> **Document section**:

● ● ● ● ● ● ●

Antivirus vendors realized early on that to stay competitive, they had to develop techniques to enable their products to identify suspicious traffic, even if they hadn't seen that particular activity before. The answer was heuristics and behavioral analysis methods that detect files and processes that behave in ways deemed threatening. In the network security realm, researchers and vendors such as Lancope and Mazu Networks developed systems that use behavioral analysis rather than signatures. Over the past few years, this category has matured from a niche market that was tagged with several unfortunate acronyms, including NBAD (network behavior analysis and detection) and NADS (network anomaly detection systems), before settling on NBA, or network behavior analysis.
In essence, these vendors provide the missing piece--behavioral detection--to the IDS world that antivirus vendors discovered was a necessity more than a decade ago.
Most enterprises can benefit from NBA, since most are missing security events of interest because of overwhelming bandwidth or a lack of pervasive visibility. But as with any product that interacts closely with your network and impacts security--and especially one that costs as much as most NBA systems--a proper fit is crucial.

● ● ● ● ● ● ●

> **Information given**:
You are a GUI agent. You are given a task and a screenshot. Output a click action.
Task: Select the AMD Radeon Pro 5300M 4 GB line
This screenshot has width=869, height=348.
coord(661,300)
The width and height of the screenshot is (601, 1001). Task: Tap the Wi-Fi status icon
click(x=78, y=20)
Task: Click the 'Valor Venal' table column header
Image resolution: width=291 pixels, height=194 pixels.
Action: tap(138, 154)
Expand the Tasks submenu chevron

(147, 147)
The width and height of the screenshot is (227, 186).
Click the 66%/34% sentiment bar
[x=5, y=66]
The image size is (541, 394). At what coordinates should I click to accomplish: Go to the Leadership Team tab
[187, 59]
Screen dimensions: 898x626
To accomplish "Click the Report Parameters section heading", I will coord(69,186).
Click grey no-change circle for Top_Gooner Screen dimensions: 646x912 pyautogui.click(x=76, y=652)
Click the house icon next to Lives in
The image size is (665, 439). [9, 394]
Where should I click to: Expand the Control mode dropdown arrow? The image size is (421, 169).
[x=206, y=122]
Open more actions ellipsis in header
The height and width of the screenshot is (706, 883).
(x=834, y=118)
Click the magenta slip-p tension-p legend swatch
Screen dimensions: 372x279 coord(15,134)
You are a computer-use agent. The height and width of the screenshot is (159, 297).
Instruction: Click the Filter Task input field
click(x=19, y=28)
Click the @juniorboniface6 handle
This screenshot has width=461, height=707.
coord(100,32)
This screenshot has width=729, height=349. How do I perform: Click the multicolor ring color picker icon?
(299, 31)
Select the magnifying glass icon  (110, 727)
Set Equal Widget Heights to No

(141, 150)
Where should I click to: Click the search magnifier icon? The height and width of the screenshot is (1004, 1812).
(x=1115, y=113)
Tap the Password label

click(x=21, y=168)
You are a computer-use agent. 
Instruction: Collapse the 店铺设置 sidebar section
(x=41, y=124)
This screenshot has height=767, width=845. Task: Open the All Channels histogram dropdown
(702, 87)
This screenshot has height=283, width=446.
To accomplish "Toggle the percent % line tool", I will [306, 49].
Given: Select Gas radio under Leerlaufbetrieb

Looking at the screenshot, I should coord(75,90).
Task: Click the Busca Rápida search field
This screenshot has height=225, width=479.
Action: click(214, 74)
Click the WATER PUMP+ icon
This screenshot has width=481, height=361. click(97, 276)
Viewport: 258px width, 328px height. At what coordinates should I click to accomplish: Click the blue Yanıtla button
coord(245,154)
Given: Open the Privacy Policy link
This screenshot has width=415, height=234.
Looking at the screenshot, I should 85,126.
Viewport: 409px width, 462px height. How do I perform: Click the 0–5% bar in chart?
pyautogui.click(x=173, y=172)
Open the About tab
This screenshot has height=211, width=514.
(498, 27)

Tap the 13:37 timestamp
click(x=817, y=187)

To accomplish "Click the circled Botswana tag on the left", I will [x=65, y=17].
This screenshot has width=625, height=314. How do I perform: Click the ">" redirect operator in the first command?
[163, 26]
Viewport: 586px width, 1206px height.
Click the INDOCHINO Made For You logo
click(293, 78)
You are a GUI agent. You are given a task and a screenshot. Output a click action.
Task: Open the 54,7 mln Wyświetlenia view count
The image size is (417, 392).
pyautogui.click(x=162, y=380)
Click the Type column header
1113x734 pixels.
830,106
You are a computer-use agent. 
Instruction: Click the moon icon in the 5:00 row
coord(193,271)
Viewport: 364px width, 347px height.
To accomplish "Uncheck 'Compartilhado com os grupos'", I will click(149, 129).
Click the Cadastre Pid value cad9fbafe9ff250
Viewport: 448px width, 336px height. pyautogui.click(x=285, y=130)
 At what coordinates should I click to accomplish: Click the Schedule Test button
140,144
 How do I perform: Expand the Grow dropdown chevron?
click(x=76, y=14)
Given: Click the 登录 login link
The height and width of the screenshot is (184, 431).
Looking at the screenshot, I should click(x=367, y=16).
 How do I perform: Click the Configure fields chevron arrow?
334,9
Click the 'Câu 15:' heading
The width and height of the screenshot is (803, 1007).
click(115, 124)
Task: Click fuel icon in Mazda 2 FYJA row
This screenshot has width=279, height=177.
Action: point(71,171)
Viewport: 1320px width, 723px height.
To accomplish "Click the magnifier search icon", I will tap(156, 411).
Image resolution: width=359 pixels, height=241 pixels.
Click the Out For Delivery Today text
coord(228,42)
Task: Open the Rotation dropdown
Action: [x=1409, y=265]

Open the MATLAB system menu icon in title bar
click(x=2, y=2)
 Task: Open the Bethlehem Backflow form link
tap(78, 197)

● ● ● ● ● ● ●

> **Assignment**: Resume the text on network behavior analysis above, starting right after its final sentence.

> **Your response**:
We decided to launch a Rolling Review to help you ensure that the NBA product you're considering will integrate with your current IDS, vulnerability scanner, and security incident and event manager (SIEM) while handling your throughput needs. We've invited six vendors to send products to our University of Florida Real-World Labs. See "Network Behavior Analysis Rolling Review" for more testing details.
MAKE ROOM ON THE COURT
Smelling an opportunity for expansion into a prospering space, network performance vendors including NetQoS are busily adding NBA capabilities to their product lines. While security-focused individuals and vendors claim NBA as part of a comprehensive security strategy, these network performance vendors tout the technology as a natural extension of yesterday's network management systems. For example, Steve Harriman, NetQoS's VP of marketing, says NBA is key to optimizing networks for application performance.
No matter which viewpoint you favor, enterprise IT groups are the ultimate winners: More competition in the NBA market from vendors with different perspectives means abundant new features and lower prices.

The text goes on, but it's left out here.